Look, we've seen this before. Just last year, Congress approved a U.S. taxpayer-funded loan by the Bush administration to a British company to help build nuclear technology in Communist China. Despite major security concerns raised - and a legislative effort to block the loan - Congress's "free traders" (many of whom talk so tough on security) made sure the loan went through so as to preserve the U.S.-China free trade relationship that is allowing lawmakers' corporate campaign contributors export so many U.S. jobs.

There is no better proof that our government takes its orders from corporate interests than these kinds of moves. That's what this UAE deal is all about - the mixture of the right-wing's goal of privatizing all government services (even post 9/11 port security!) with the political Establishment's desire to make sure Tom-Friedman-style "free" trade orthodoxy supersedes everything. This is where the culture of corruption meets national security policy - and, more specifically, where the unbridled corruption of on-the-take politicians are weakening America's security.
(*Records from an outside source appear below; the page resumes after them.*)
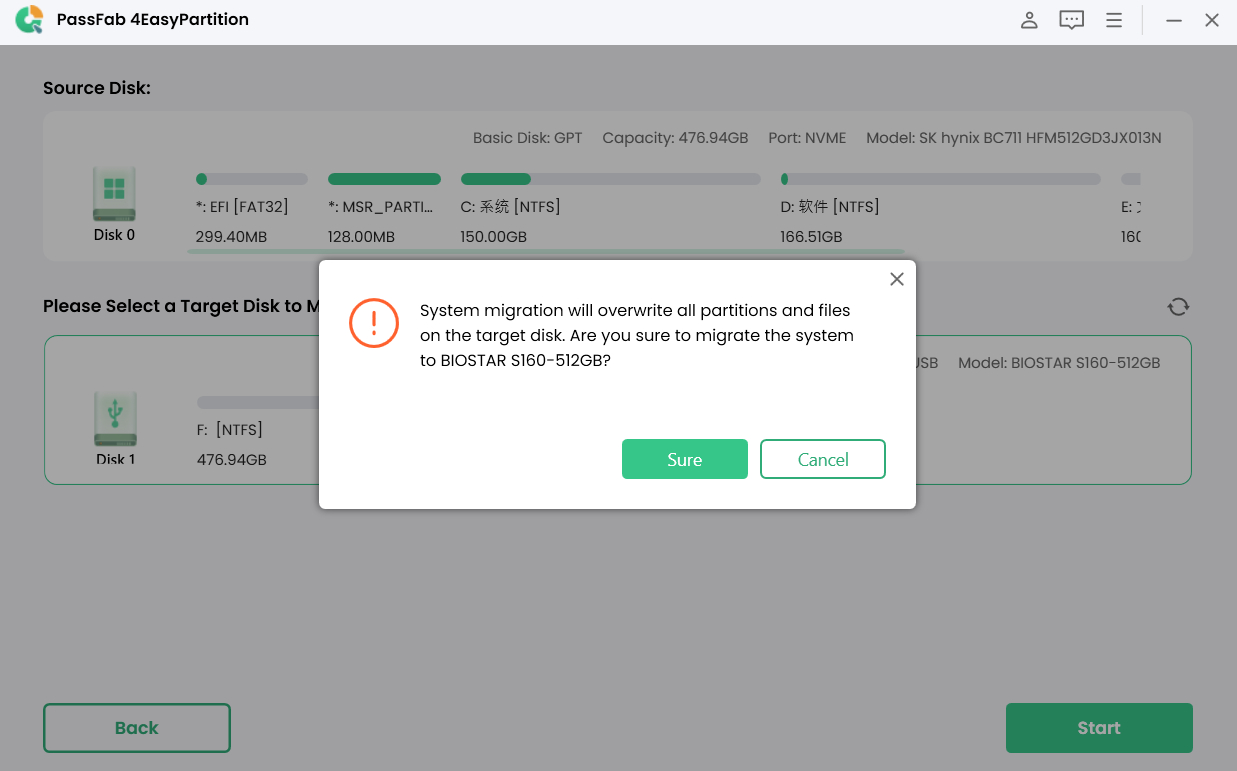The width and height of the screenshot is (1237, 771).
Task: Confirm migration with the Sure button
Action: point(684,459)
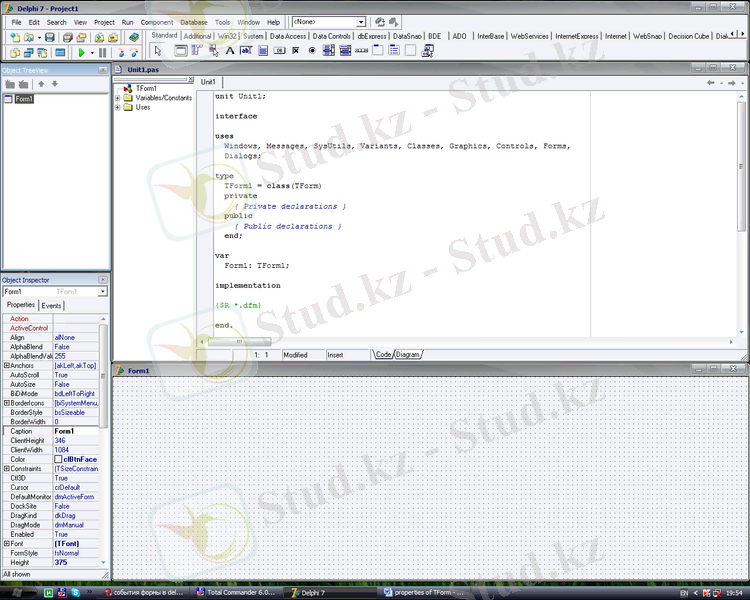Viewport: 750px width, 600px height.
Task: Expand the Variables/Constants tree node
Action: [x=118, y=98]
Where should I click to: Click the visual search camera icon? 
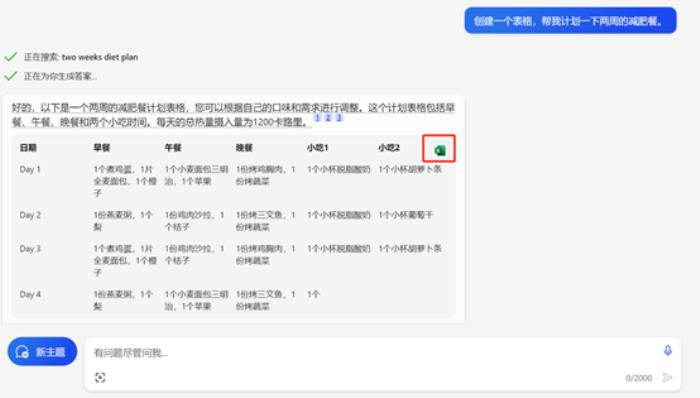[x=100, y=377]
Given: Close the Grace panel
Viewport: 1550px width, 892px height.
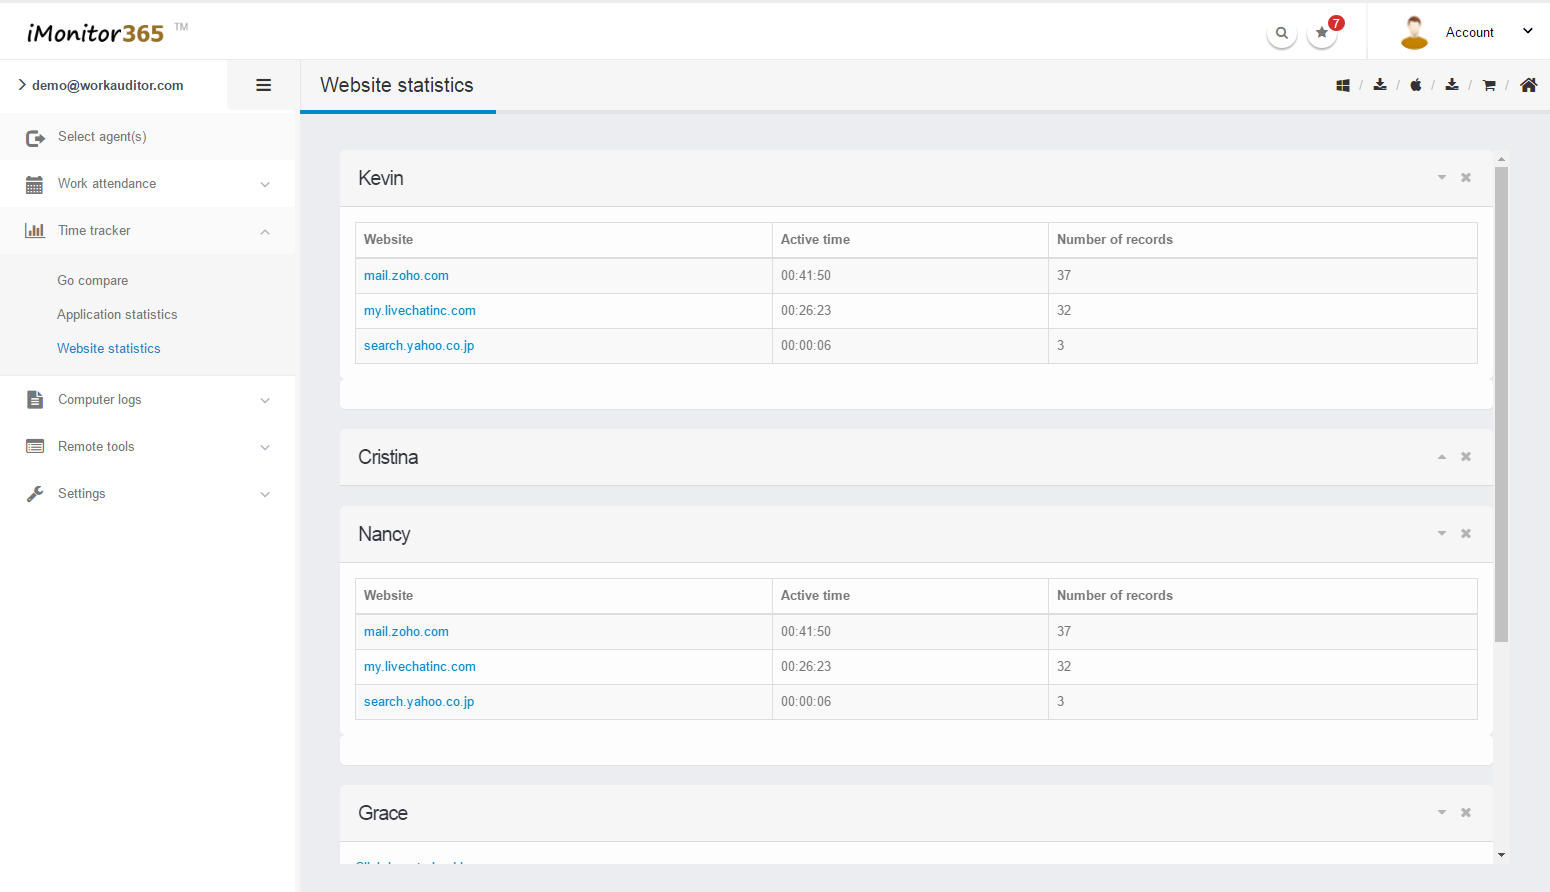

The fact that no politicians and almost no media wants to even explore this simple fact is telling. Here we have a major U.S. security scandal with the same country we are simultaneously negotiating a free trade pact with, and no one in Washington is saying a thing. The silence tells you all you need to know about a political/media establishment that is so totally owned by Big Money interests they won't even talk about what's potentially at the heart of a burgeoning national security scandal.